L'expression du TGF-ß est augmentée dans l'asthme [Bousquet, 1995 #24442] (and Vignola et al, observation non publiée), mais ces résultats sont controversés [Aubert, 1994 #20796]. Le TGF-ß est beaucoup plus exprimé dans la bronchite chronique. L'augmentation d'expression du TGF-ß est significativement corrélée avec deux autres marqueurs du remodelage, l'épaisseur de la membrane basale et le nombre de fibroblastes dans l'asthme et la bronchite chronique. De plus l'expression du PDGF n'est pas augmentée dans les bronches des asthmatiques [Chanez, 1995 #24450 ; Aubert, 1994 #17916 ; Ohno, 1995 #27071]. L'ARN messager du PDGF et du TGF-ß est trouvé dans les éosinophiles des patients asthmatiques.
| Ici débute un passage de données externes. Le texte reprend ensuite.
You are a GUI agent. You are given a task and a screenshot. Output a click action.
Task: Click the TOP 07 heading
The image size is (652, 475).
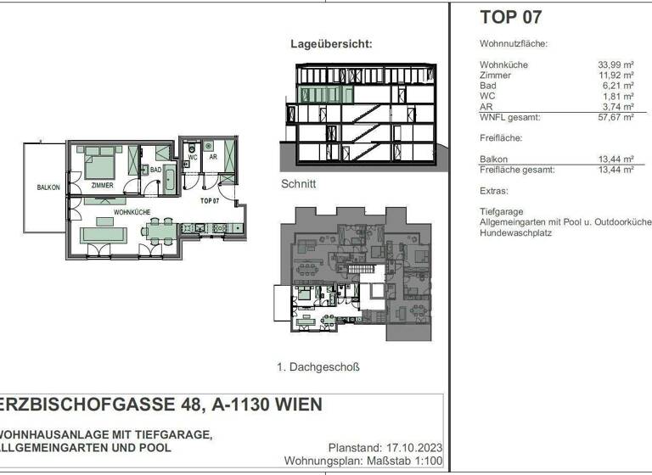pos(510,16)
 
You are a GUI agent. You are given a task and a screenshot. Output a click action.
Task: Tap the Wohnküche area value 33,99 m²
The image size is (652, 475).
pos(617,64)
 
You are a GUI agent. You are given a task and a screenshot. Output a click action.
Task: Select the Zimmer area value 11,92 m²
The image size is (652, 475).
pos(617,75)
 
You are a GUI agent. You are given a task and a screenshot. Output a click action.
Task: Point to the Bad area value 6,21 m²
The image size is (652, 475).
pos(620,86)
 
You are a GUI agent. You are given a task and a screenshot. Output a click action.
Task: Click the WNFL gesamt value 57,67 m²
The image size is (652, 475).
pos(617,118)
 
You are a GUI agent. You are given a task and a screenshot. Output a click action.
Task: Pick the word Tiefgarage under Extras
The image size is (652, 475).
pos(500,211)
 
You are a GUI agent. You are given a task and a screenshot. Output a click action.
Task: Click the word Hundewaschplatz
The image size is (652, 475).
pos(515,232)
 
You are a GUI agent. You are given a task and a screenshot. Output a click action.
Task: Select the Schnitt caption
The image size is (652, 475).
pos(298,183)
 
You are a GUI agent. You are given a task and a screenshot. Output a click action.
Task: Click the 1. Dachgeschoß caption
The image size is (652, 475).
pos(318,367)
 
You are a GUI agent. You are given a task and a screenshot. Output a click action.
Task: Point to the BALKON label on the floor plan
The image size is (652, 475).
pos(48,187)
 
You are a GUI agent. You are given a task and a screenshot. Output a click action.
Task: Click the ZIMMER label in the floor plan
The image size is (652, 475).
pos(102,185)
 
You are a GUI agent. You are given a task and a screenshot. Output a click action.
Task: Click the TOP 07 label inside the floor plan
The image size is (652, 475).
pos(209,201)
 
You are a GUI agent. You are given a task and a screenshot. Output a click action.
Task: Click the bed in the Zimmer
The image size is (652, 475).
pos(100,165)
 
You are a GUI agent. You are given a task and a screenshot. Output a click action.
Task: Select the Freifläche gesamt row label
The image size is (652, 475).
pos(517,170)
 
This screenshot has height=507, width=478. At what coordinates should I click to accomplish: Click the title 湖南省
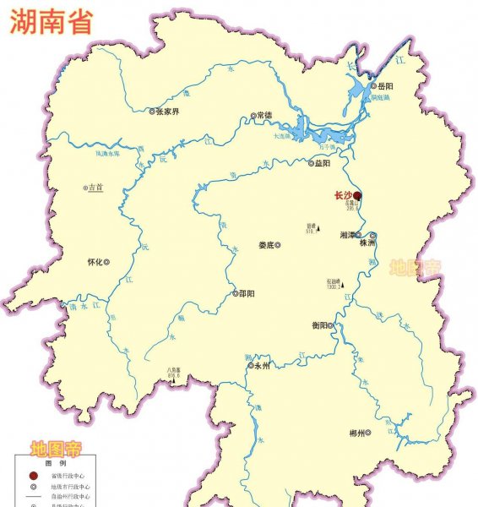tap(52, 23)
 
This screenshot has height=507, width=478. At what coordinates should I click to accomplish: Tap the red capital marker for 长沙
tap(357, 195)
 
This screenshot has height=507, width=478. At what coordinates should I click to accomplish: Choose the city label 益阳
tap(323, 164)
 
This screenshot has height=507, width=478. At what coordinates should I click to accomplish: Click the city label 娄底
tap(266, 245)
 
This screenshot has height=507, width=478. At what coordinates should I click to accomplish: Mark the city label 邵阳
tap(247, 293)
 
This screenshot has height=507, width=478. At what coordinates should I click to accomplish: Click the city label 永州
tap(262, 367)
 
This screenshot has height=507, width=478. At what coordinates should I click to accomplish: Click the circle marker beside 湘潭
tap(359, 235)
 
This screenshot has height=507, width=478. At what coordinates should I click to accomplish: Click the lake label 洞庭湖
tap(381, 98)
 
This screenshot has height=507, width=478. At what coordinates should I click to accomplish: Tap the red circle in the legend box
tap(33, 477)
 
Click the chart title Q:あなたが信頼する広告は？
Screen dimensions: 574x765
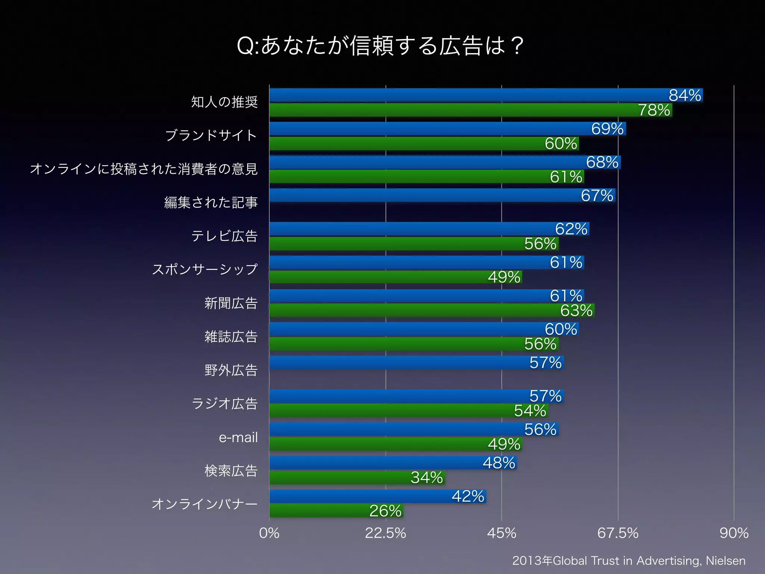coord(380,46)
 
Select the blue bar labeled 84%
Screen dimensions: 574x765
coord(486,95)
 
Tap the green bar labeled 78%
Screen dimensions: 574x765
coord(471,110)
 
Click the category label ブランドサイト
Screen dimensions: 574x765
coord(211,135)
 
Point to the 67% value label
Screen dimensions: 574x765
coord(597,195)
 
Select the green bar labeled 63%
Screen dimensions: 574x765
coord(431,310)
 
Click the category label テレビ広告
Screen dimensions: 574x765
coord(224,236)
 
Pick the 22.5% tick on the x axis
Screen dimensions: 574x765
coord(385,533)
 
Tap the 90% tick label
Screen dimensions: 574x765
coord(734,533)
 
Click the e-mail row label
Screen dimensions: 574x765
coord(238,437)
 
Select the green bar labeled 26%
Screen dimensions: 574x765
coord(336,511)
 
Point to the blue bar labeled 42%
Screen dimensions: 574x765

Ces résultats trouvés chez les asthmatiques peuvent en partie expliquer pourquoi le remodelage des voies aériennes dans l'asthme est un processus très lent alors que les maladies fibrosantes du poumon, ou le PDGF apparaît être impliqué très souvent, évolue très rapidement vers une fibrose sévère.

 

Changements structuraux du parenchyme des sujets asthmatiques.

 

L'épaisseur de la paroi bronchique trouvée chez l'asthmatique par des études aux rayons X est considérée comme une anomalie réversible. Dans cette étude, les tomodensitométries révèlent des lésions mais il n'y a aucune réversibilité suggérant que les images des rayons X et des tomodensitométries sur l'épaisseur de la paroi bronchiques représentent des anomalies pathologiques différentes. Les lésions observées par les rayons X correspondent aux bronches dans lesquelles la lumière bronchique est pleine de sécrétions. Par ailleurs, les images du visualisent une anomalie des bronches dans la périphérie du poumon. L'image de la bronche vue dans cette zone reflète aussi bien l'inflammation bronchique et l'augmentation de la paroi bronchique que la fibrose péri-bronchique. Ces lésions observées au tomodensitométrie ne sont pas réversibles dans 10 patients traités par corticostéroïdes et une fibrose péri-bronchique est observée par Sobonya dans des spécimens pathologiques de poumons d'asthmatiques [Sobonya, 1984 #4625], ce qui suggère que la seconde hypothèse soit la plus relevante.

 

D'autres anomalies permanentes dans l'asthme sont vues en tomodensitométrie comme un grand nombre de bronchectasies et plus rarement de l'emphysème. Ces lésions sont observées chez des patients non fumeurs et qui n'ont jamais souffert de maladies pulmonaires pouvant expliquer la présence de ces anomalies. Dans cette étude, l'emphysème révélé par la tomodensitométrie n'est pas dû à une maladie destructive du parenchyme mais plutôt à une fibrose péri-bronchique extensive et est donc un emphysème cicatriciel. L'examen pathologique des poumons d'asthmatiques montre parfois un emphysème destructif [Messner, 1960 #27345 ; Sobonya, 1984 #4625] mais pas dans toutes les études.